Es war ein besonderer Moment: Nach dem Konzert in der Kirchheimer Martinskirche zogen Ausführende und Publikum mit dem ostinat gesungenen Schlussmotiv „Perpetua“ aus Andrew Lloyd Webbers „Requiem“ aus der Kirche. Als der Gesang auf dem Vorplatz verklungen war, sprach Pfarrer Jochen Maier den Abschlusssegen und schloss die Kirchentür symbolisch zu: Wegen einer umfassenden Renovierung wird die Martinskirche für mindestens ein Jahr geschlossen bleiben.
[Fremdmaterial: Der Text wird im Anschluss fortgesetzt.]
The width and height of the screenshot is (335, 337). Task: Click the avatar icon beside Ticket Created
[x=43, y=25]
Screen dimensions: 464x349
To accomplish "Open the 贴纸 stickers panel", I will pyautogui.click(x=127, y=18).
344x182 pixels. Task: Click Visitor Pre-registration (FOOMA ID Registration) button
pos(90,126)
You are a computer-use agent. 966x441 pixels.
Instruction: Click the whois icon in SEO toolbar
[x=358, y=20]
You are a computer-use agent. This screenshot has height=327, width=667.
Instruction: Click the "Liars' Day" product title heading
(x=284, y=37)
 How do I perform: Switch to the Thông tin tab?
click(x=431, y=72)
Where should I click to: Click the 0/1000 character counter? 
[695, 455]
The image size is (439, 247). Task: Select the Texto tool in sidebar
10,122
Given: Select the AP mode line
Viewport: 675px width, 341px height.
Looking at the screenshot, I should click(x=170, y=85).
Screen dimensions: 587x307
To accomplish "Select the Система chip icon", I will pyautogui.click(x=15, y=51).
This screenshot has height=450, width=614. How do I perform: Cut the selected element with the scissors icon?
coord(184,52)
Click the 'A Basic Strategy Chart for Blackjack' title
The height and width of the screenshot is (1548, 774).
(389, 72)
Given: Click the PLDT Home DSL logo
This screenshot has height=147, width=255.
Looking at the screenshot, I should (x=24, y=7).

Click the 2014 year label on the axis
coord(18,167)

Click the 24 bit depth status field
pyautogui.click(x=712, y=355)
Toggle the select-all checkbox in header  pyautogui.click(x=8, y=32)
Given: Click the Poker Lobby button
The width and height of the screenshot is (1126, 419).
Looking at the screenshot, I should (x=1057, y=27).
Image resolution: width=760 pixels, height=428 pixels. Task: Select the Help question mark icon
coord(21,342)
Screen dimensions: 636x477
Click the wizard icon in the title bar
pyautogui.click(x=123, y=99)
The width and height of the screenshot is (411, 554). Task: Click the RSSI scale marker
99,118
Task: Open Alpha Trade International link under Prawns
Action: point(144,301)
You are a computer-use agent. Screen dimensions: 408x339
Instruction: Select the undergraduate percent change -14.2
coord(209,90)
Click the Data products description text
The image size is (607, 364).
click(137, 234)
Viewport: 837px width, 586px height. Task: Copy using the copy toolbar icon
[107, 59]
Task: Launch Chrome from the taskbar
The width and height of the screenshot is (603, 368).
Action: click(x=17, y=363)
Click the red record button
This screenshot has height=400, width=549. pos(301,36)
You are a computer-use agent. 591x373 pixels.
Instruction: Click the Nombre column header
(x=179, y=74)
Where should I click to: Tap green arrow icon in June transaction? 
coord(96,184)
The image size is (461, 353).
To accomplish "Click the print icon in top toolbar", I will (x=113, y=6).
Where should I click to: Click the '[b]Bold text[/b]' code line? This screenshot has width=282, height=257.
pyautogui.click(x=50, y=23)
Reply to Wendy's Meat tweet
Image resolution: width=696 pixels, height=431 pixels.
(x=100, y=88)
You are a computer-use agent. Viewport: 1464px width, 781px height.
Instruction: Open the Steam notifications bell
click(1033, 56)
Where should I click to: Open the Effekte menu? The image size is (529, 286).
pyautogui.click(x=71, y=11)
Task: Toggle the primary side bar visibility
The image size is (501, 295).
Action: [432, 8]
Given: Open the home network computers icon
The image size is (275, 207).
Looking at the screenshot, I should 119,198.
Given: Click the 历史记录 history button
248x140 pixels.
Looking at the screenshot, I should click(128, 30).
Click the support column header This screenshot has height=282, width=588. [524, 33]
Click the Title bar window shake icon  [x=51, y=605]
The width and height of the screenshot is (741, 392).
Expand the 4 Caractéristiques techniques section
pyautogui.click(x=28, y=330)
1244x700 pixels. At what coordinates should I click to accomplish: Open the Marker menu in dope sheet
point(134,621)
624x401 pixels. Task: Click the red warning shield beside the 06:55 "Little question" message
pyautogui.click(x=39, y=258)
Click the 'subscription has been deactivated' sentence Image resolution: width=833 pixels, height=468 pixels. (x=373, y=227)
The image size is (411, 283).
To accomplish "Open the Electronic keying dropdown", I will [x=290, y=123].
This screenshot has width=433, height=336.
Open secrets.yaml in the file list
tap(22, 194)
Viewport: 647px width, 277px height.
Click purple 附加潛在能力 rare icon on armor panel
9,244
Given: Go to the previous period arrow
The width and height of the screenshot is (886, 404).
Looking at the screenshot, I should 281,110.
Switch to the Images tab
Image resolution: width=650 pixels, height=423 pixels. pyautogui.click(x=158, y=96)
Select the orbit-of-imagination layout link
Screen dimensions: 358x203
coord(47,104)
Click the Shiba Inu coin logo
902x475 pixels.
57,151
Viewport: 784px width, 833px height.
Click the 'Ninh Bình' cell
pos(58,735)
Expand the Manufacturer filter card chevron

Zuvor hatten sich die musikalischen Gruppen der Martinskirche unter dem Motto „Herr, es ist Zeit“ mit einem stilistisch breit gefächerten Programm von „ihrer“ Kirche verabschiedet. Nach dem Schlussakkord der von Esther Park zur Eröffnung mit volltönendem Registereinsatz gespielten Orgelfantasie g-Moll von Johann Sebastian Bach machte der Chor der Martinskirche mit dem musikalischen Exequium „Herr, wenn ich nur dich habe“ des vor 350 Jahren verstorbenen Heinrich Schütz einen Abstecher in die Klangwelt des Frühbarocks.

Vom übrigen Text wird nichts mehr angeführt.